● **EXERCISE INSTRUCTIONS**:
Find each line of the entries with the string "page", please, and copy it.

● **Stored data entries**:
====

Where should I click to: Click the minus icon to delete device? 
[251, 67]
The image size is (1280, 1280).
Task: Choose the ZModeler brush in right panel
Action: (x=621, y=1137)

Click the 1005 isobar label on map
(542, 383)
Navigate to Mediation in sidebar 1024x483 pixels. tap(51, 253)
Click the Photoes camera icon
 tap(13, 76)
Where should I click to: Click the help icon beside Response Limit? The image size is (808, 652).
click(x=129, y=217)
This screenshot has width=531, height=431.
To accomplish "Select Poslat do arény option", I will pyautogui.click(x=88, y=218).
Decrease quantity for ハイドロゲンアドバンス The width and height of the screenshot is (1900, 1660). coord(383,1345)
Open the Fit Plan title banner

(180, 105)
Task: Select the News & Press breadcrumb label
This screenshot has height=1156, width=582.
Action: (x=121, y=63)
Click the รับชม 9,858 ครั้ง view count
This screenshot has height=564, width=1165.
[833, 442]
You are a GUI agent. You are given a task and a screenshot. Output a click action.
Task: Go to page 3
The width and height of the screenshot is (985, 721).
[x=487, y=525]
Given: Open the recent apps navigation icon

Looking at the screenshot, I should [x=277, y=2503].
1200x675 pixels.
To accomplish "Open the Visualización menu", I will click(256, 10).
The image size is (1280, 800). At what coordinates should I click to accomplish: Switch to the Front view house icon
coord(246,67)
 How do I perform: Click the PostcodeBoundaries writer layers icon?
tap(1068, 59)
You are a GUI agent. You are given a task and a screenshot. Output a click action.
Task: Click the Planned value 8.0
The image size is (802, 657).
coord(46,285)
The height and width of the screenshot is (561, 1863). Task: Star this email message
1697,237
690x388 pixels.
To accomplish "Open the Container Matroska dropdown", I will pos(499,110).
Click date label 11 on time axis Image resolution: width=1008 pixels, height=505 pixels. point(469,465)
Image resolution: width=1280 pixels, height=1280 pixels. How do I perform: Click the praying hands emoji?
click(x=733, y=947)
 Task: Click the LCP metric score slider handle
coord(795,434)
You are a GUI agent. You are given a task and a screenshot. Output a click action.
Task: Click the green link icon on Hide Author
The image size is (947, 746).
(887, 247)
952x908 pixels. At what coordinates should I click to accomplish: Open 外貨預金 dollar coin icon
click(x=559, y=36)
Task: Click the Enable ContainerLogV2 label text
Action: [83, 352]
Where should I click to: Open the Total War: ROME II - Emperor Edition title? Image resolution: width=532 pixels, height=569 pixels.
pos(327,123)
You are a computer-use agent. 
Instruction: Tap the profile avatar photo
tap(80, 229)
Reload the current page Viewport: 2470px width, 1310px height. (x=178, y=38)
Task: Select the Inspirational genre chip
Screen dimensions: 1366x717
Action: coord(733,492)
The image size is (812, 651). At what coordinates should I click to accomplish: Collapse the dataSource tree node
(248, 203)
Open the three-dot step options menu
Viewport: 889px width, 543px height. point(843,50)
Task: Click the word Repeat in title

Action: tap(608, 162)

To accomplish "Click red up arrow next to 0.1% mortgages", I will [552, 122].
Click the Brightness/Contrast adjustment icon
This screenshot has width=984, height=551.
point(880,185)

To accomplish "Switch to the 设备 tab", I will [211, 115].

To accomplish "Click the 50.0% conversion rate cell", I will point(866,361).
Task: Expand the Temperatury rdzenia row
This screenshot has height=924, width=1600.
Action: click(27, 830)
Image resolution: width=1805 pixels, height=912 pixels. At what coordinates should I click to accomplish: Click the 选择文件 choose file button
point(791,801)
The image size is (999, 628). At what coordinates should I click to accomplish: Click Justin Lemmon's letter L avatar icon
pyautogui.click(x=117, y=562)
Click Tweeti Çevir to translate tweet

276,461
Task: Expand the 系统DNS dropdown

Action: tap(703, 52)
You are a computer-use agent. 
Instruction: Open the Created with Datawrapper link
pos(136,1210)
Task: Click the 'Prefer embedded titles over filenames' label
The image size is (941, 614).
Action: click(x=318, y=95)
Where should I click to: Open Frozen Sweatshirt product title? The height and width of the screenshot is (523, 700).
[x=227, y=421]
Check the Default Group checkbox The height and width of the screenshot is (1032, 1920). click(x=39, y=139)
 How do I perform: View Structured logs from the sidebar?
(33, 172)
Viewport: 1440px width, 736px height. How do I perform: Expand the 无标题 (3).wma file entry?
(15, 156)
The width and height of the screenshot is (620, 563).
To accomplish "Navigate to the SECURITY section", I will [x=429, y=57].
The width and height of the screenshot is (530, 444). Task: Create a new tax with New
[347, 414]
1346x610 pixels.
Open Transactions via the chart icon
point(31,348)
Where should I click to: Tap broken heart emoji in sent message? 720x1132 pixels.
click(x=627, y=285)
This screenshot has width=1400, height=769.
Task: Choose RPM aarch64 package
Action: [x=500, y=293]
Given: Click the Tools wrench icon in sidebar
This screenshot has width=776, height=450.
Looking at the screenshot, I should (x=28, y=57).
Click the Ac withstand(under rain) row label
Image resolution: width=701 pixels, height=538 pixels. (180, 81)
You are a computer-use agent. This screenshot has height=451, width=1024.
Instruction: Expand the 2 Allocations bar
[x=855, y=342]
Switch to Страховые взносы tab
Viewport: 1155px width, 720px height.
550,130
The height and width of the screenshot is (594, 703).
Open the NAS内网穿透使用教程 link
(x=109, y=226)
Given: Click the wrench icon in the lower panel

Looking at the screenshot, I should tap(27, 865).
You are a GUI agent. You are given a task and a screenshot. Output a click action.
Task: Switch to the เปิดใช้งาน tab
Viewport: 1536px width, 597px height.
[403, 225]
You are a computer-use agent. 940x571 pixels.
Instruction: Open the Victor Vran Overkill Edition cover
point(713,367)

====

● **WRITTEN RESPONSE**:
Task: Go to page 3
Reload the current page Viewport: 2470px width, 1310px height. (x=178, y=38)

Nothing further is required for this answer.